======== Excerpted data
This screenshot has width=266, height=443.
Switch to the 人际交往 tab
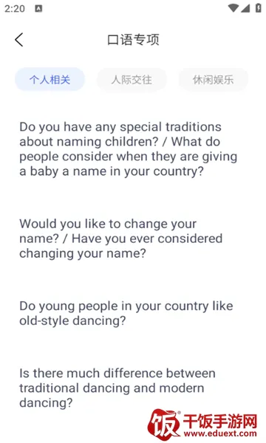click(132, 80)
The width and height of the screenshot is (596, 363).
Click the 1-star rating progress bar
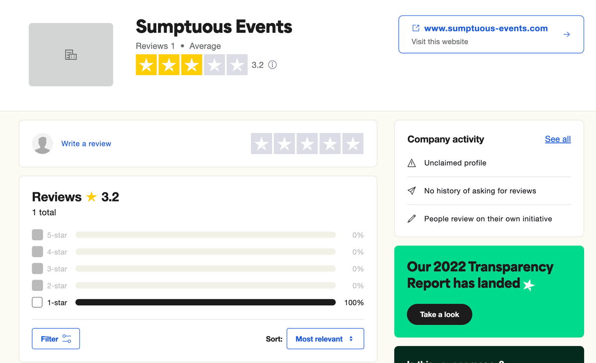[205, 302]
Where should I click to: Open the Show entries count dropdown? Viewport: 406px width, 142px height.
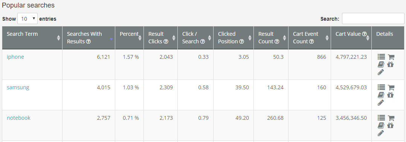(x=27, y=19)
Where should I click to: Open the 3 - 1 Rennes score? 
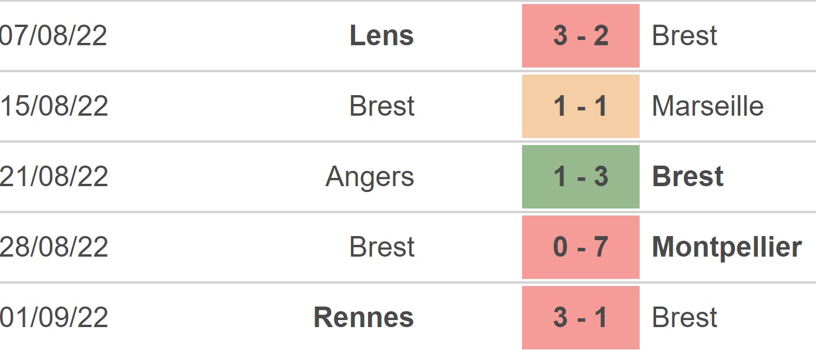point(580,318)
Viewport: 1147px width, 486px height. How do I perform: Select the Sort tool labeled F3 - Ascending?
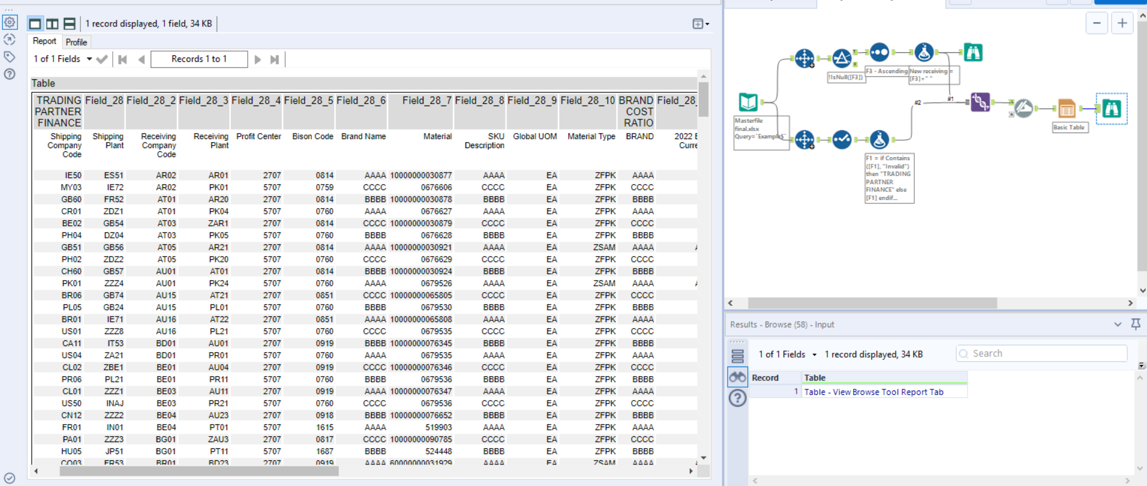click(x=879, y=53)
================
What the task asks:
The records above are to be repeated exactly, with every picture removed from the copy.

Solution:
This screenshot has width=266, height=443.
Switch to the 人际交往 tab
click(132, 80)
The width and height of the screenshot is (596, 363).
Click the 1-star rating progress bar
[205, 302]
Where should I click to: Open the Show entries count dropdown? Viewport: 406px width, 142px height.
(x=27, y=19)
Where should I click to: Open the 3 - 1 Rennes score? 
point(580,318)
Viewport: 1147px width, 486px height. How do I perform: Select the Sort tool labeled F3 - Ascending?
click(x=879, y=53)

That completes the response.